Carpocrates and his followers revered Jesus as a Stoic sage who had overcome his passions. “The Carpocratian Jesus was one of the very few who maintained absolute purity and sinlessness.” (p. 102). On this basis, Litwa rejects the accusations that the Carpocratians committed all sorts of sins – they followed an ideal of Jesus who certainly did not perform “impious or irreligious acts” (p. 118). “Accordingly, it seems unlikely that Carpocratians (…) did either.” (S. 118). One of the accusations against the group was that of magic (artes enim magicas operantur et ipsi incantationes philtra quoque et charitesia et paredros et oniropompos et reliquas malignationes…, Irenaeus, AH 1.25.3, p. 110). Litwa rightly points out that the accusation of magic was standardized and could be directed against any hostile group – it served to delegitimize the others. This simplified accusation of magic, on the other hand, is contrasted by a wide variety of rituals, which Litwa classifies (with S.K. Stowers) as “the religion of everyday social exchange.” These rituals could include incantations, love charms, divination practices, visions, and healing magic. Most literate elites have rejected such religious practices, but the majority of Christians have been less critical of them. Litwa now wants to free the Carpocratians from the accusation that they practiced “malign practices” (p. 112), on the other hand, he asserts that they certainly performed “beneficial” rituals (to support his argumentation, Litwa exceptionally falls back on Michael Syrus (Chronicle 6.4) from the 12th century – how should he still know after almost a thousand years?).

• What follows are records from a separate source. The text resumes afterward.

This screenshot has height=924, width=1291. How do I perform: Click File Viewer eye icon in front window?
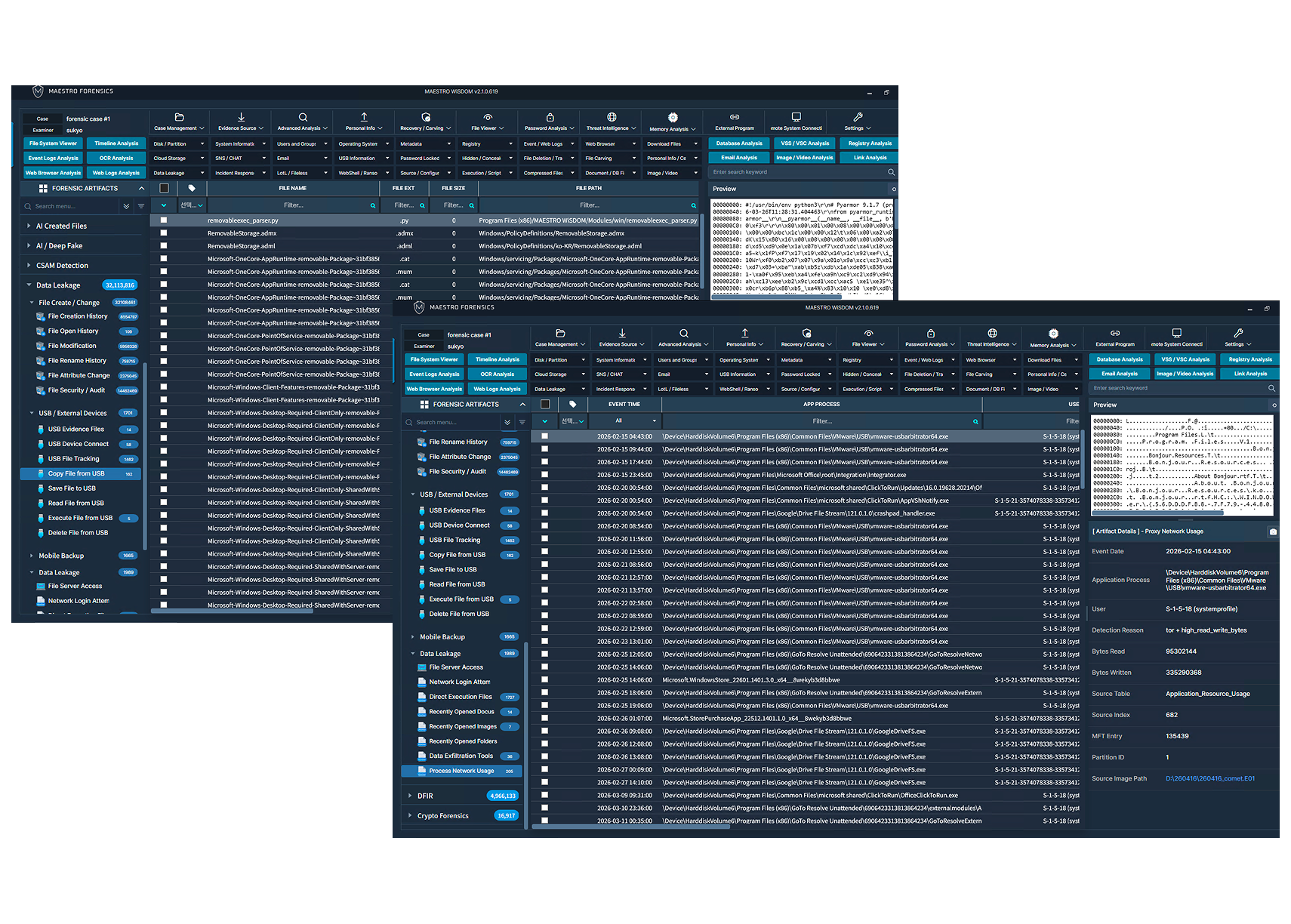pos(869,333)
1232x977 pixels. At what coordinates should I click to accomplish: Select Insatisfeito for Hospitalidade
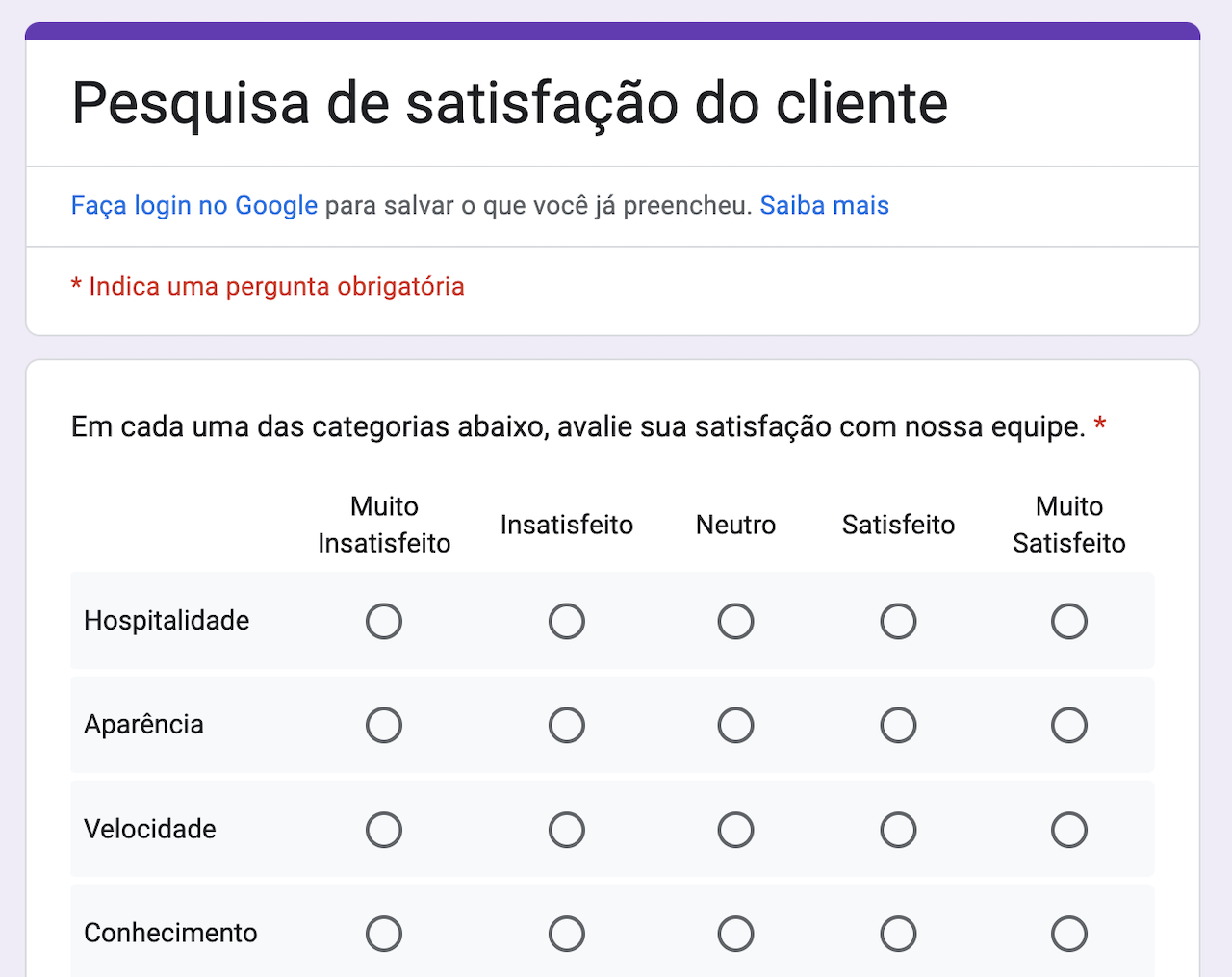567,622
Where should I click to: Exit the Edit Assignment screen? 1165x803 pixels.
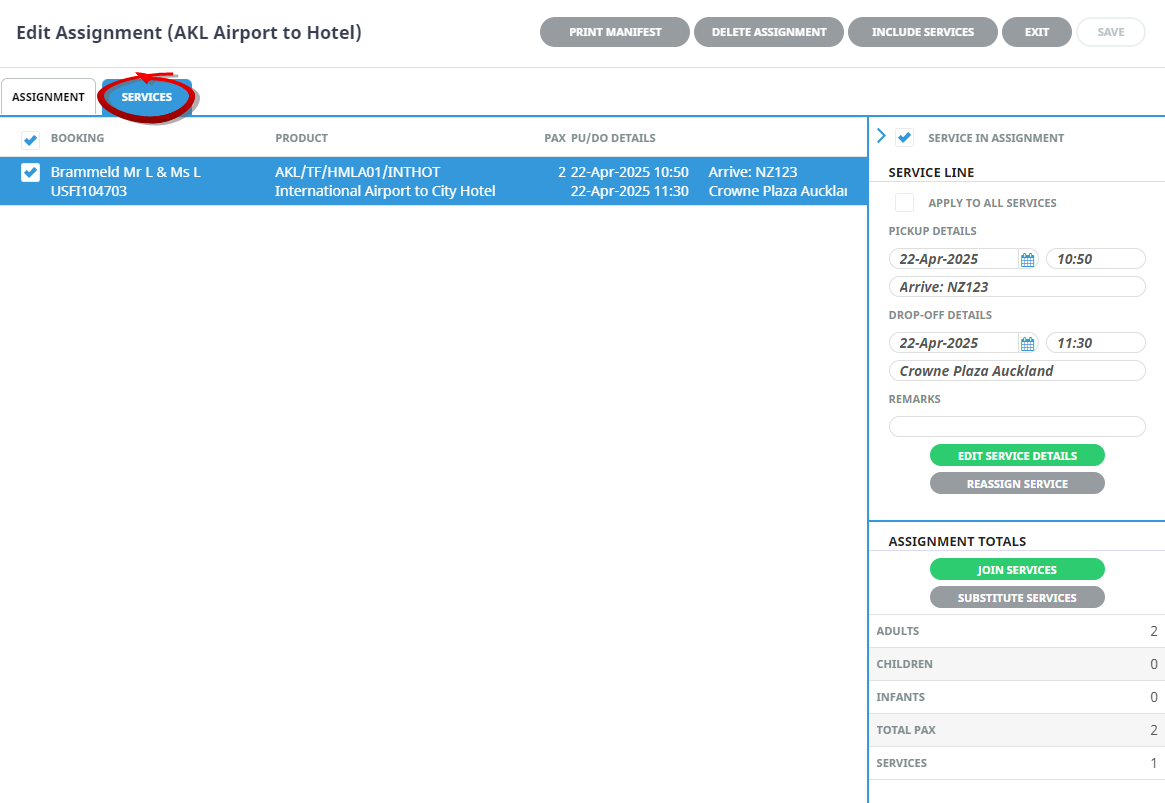(x=1037, y=32)
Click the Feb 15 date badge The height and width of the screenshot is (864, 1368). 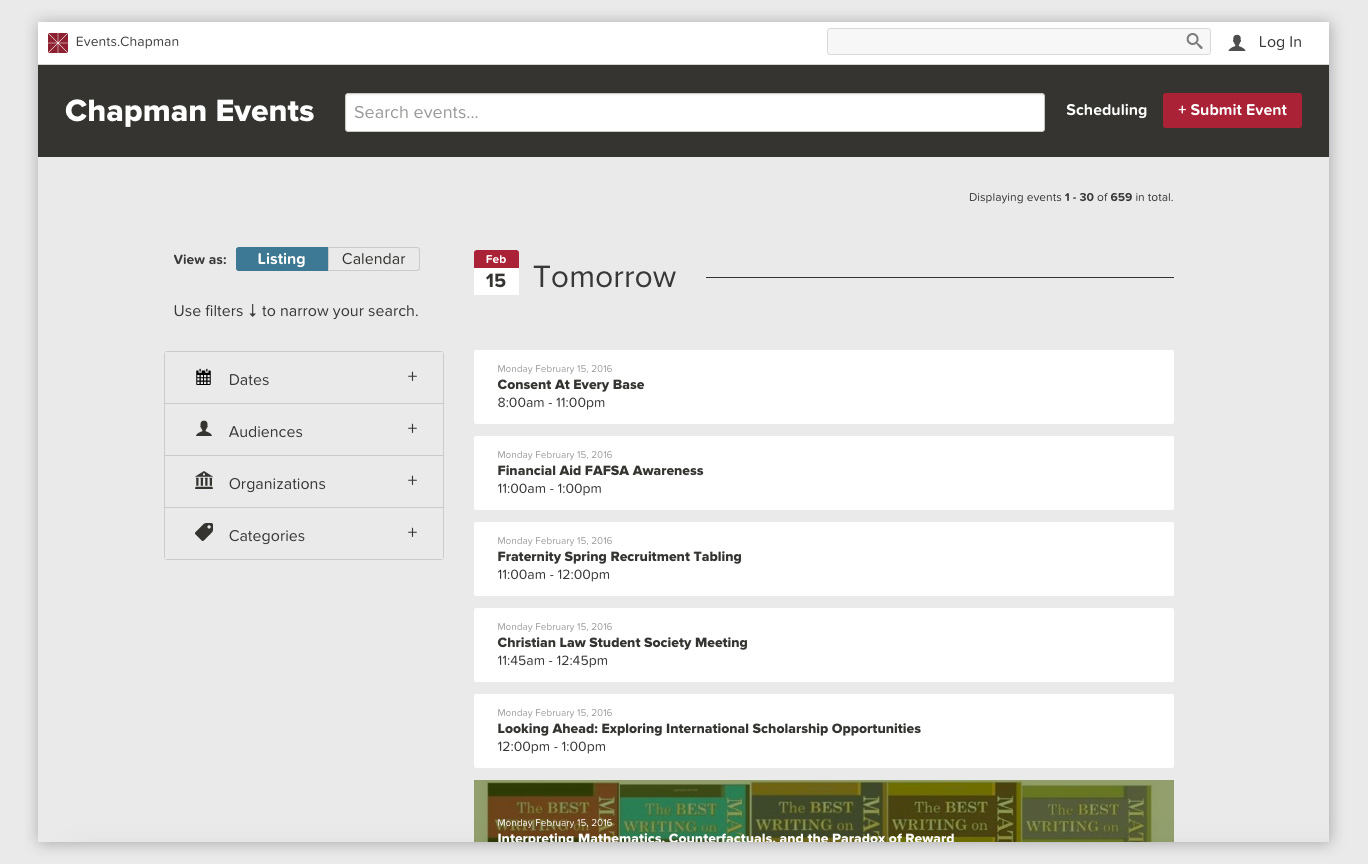[496, 273]
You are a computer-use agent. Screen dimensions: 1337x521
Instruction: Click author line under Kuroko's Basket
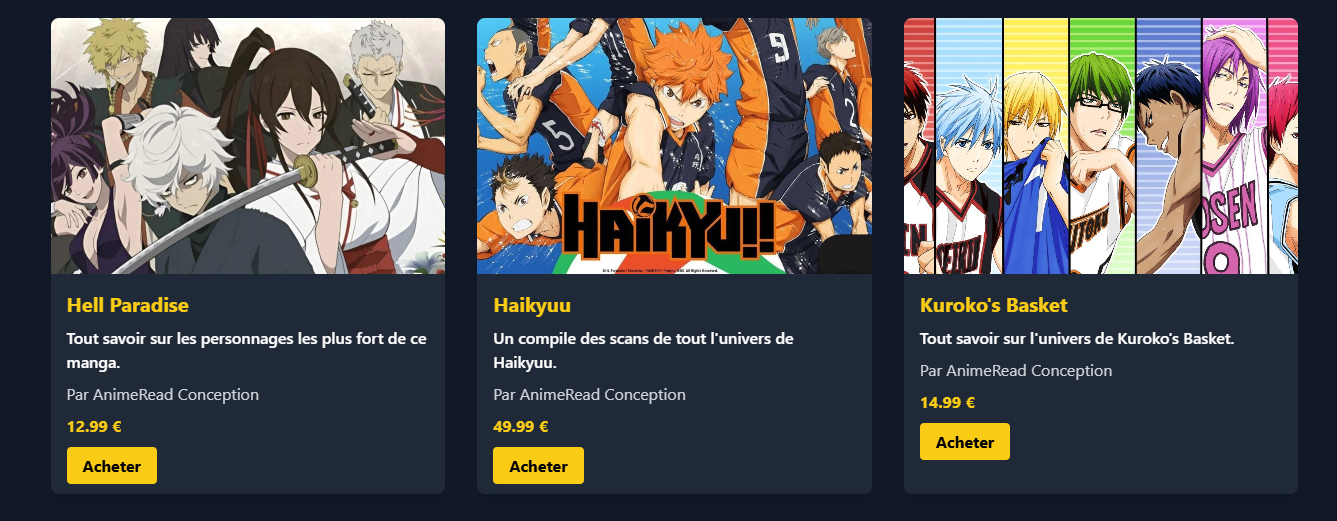tap(1016, 370)
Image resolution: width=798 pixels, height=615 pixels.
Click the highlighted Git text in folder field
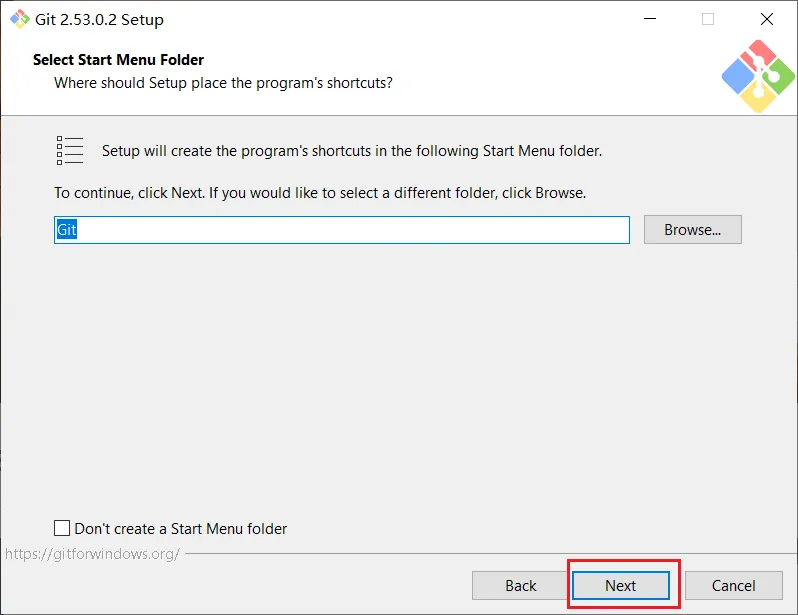tap(67, 230)
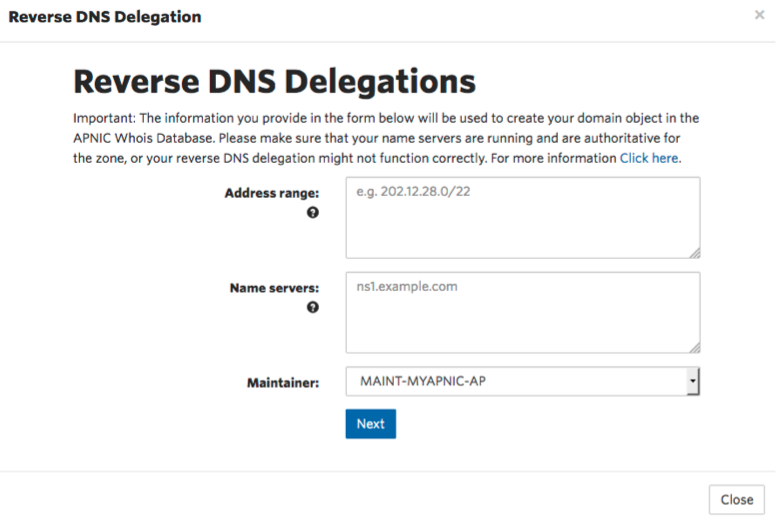The image size is (776, 522).
Task: Click the 'Reverse DNS Delegations' main heading
Action: [x=275, y=81]
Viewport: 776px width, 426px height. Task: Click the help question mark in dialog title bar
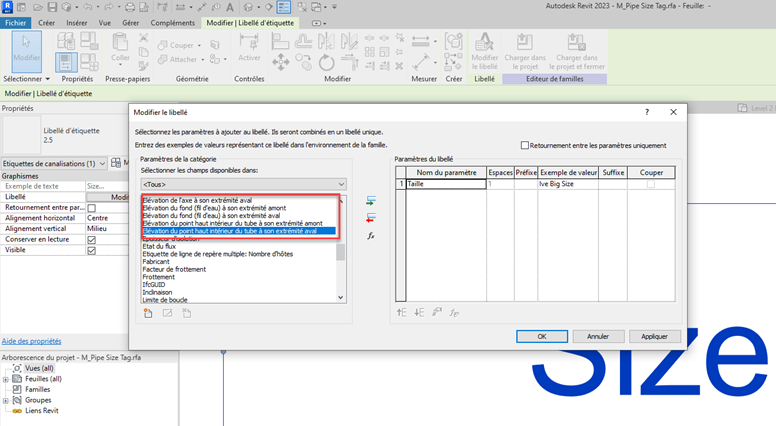tap(647, 113)
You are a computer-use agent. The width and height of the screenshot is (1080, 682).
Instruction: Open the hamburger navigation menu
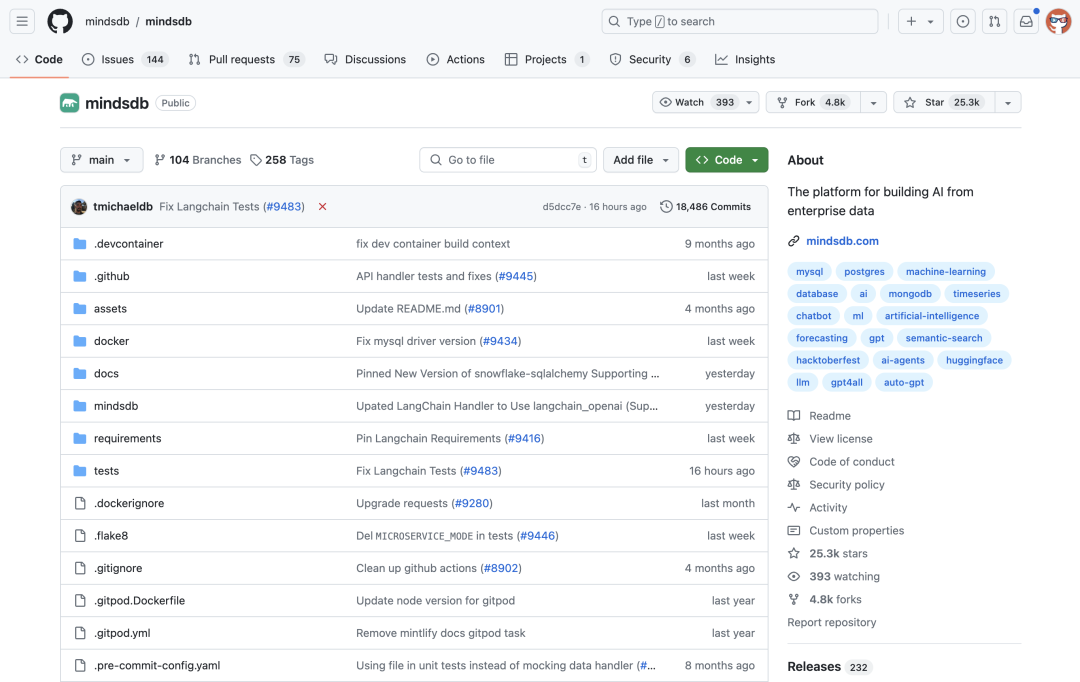click(22, 21)
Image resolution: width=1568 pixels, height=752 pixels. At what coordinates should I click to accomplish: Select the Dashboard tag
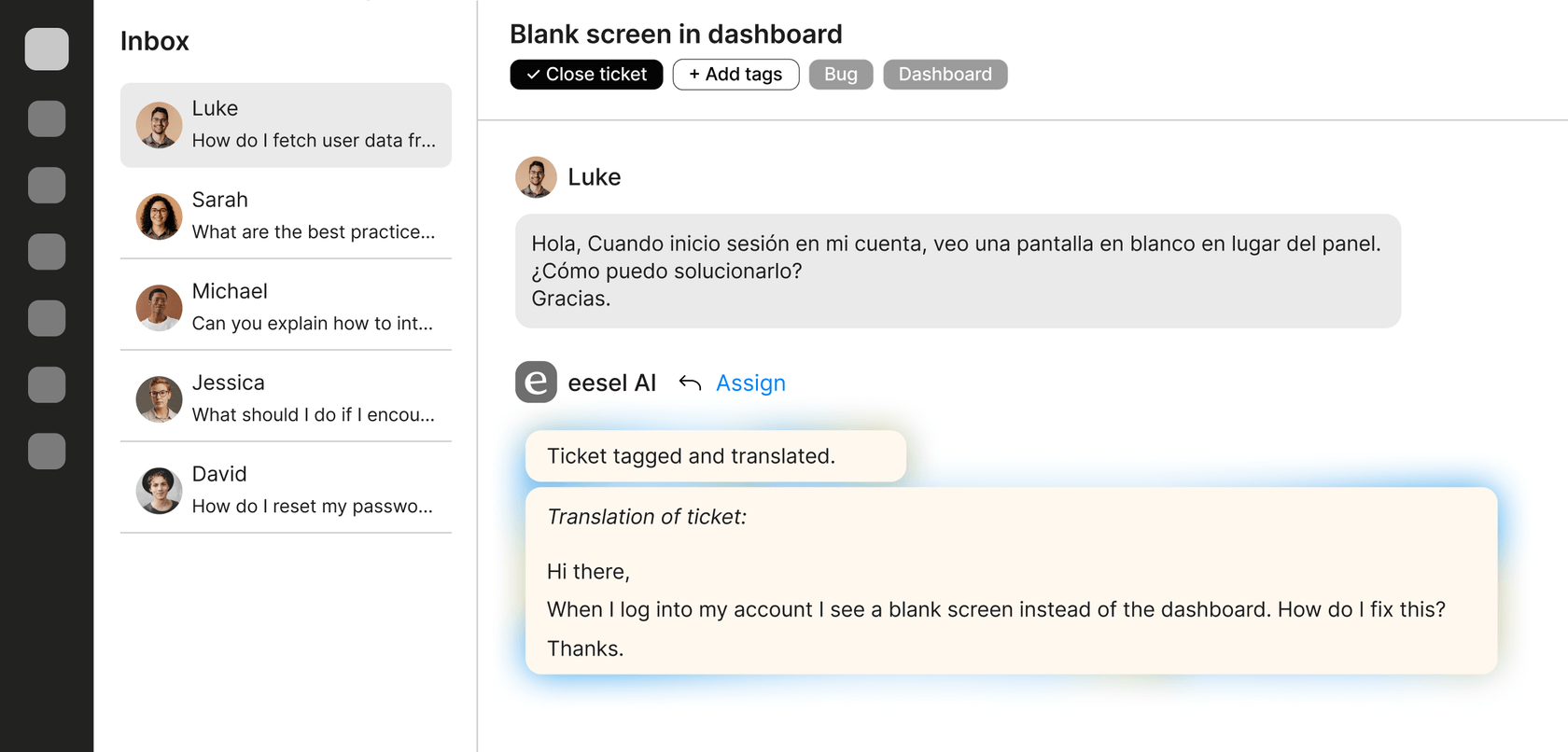pyautogui.click(x=945, y=75)
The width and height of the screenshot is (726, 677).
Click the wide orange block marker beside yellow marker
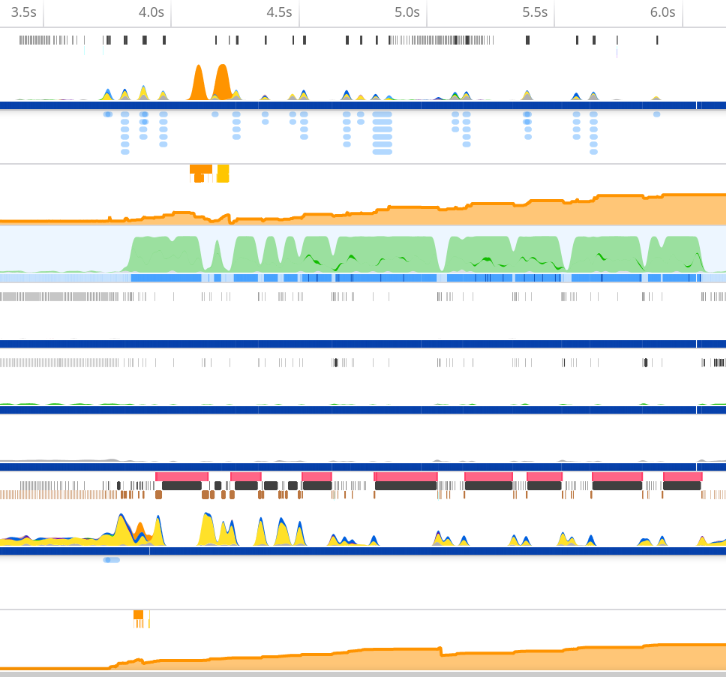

Here the argument seems somewhat blurred, and Litwa’s apologetic interest is once more visible. Christians in the 2nd century, like non-Christians, were in contact with numerous rituals now classified as “magical” practices, and the Church deliberately resorted to them in shaping its rituals. But the separation between “malign” and “beneficial” is, as Litwa actually shows, an artificial one that served only to delegitimize the other. Would it not be plausible to assume that the Carpocratians were no more and no less involved in such rituals than other Christian groups of the time?

Many of the early heretics were accused of acts of sorcery: Simon, Menander, Basilides, Carpocrates, So were Jesus, Paul and Peter by various sources. It's a theme that pops up again and again: Jesus was a perfect man, humble, obedient to God unto death, goes to heaven; then the followers get magical powers.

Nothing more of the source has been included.